The main Solidity code generator had a compiler bug in the intermediate representation (IR). This is the story and impact of the bug from versions 0.8.28 and 0.8.33.
The IR pipeline generates reusable Yul helper functions during code generation. These helpers are deduplicated by name, so there can only be a single Yul function per name. The helper responsible for clearing a storage slot (delete) derives its name from the Solidity type being cleared. For instance, storage_set_to_zero_t_address for the address and the zeroth slot.
This is where the bug lives: the name does not include the type of storage - persistent or transient. Since there can only be one, the clearing operation encountered by the compiler determines the implementation used. There are two cases for this: transient when expecting persistent and persistent when expecting transient. Notably, this writes data to the wrong slot!
The article gives an example of the persistent being used when it should be transient. In this case, the owner address is in storage slot 0 and a locking address variable in transient slot 1. Upon setting the transient lock, the owner value is set unintentionally.

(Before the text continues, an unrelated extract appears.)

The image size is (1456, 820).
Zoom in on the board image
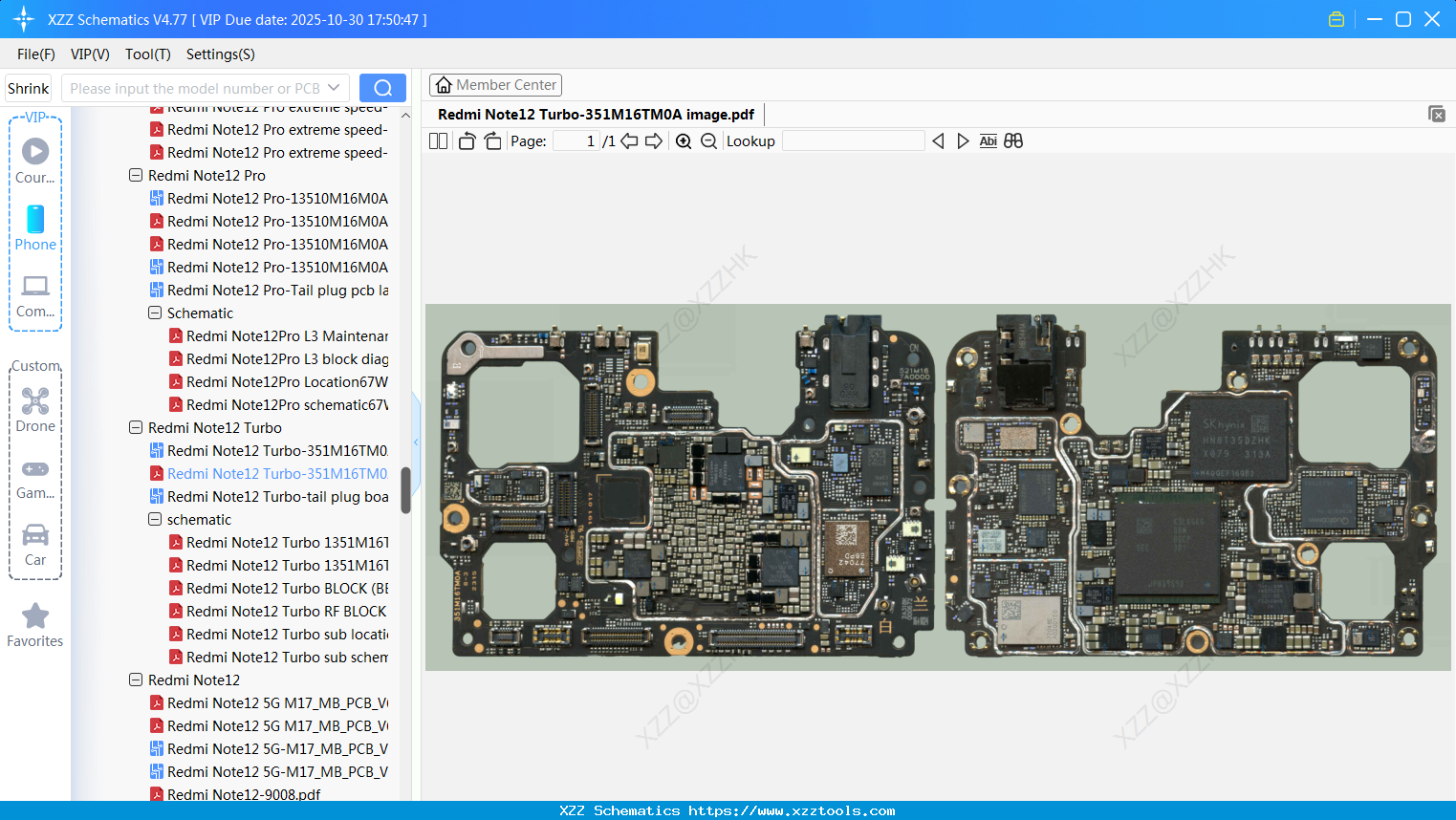pos(684,140)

The other example is the opposite type. The contract has a mapping of uint256 to address as persistent storage and an address for the caller in transient storage. This code has an approval, a revoked approval, and a run to demonstrate the issue. In this case, if you try to call revoke(), it simply will not work. Neat!

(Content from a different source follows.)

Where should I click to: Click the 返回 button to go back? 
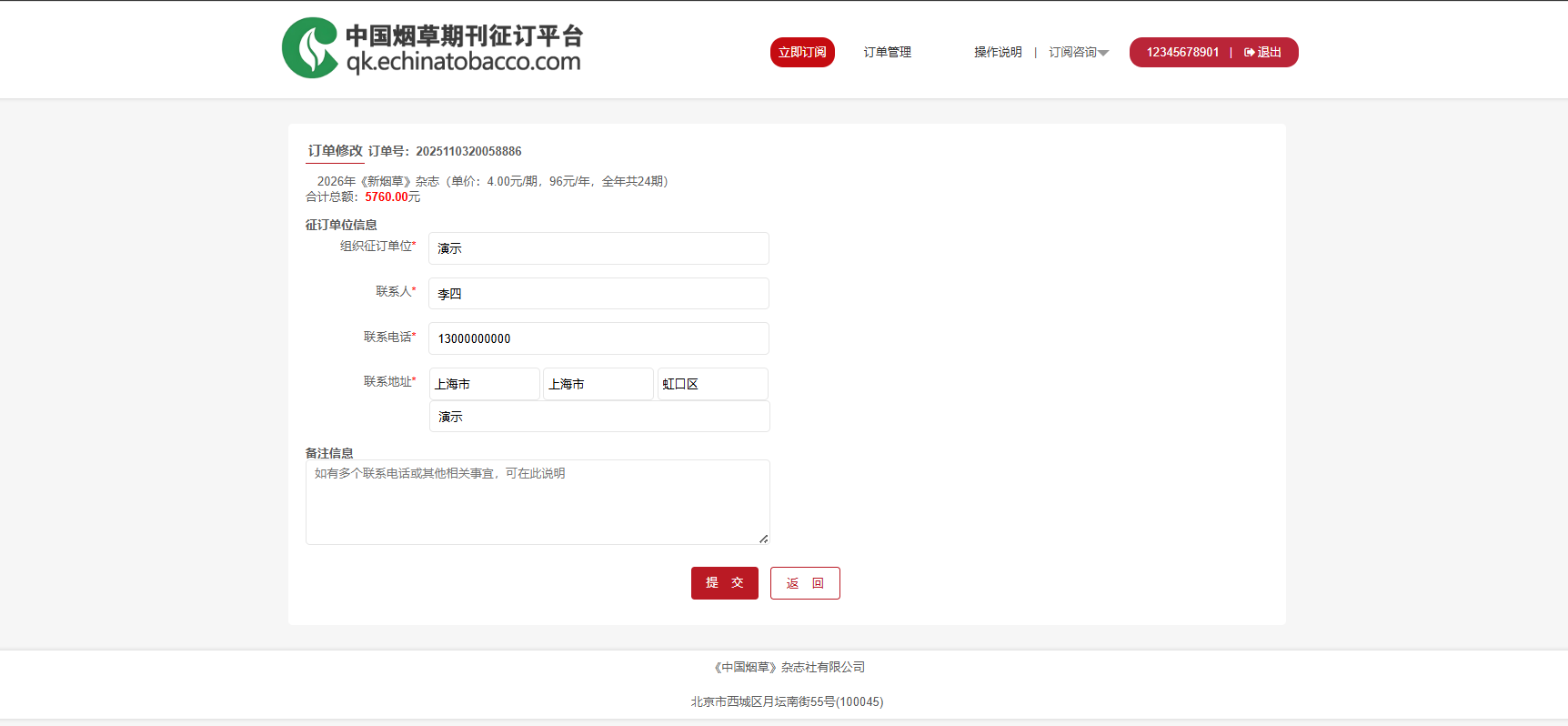pos(805,583)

The Solidity team's severity assessment seems fair. First, projects that run their test suite in --via-ir before deployment would have noticed this behaviour. This feels off at first, but I definitely don't trust the compiler, so I've tested in multiple settings like this before. Following the bug report, they found three affected contracts, which were notified and fixed.
There's a separate
blog post from the discoverers of the bug, Hexens, about this. While the Solidity team thinks this was low impact, Hexens believes it was critical. I think that assessing the impact of developer tools is hard. Is the impact the
worst possible impact or the impact + likelihood? If you go off the first, it's really bad; if you go off the second, the overall impact isn't very bad. The transient keyword isn't too popular yet; this would have been more likely in the future. In the case of the Vyper reentrancy bug, which affected a wide range of contracts with very concrete security implications.
Overall, a great blog post on the reason behind a compiler bug and the issues that resulted from it. I appreciated the concrete examples. The post doesn't mention how the bug is found which I would also like to know.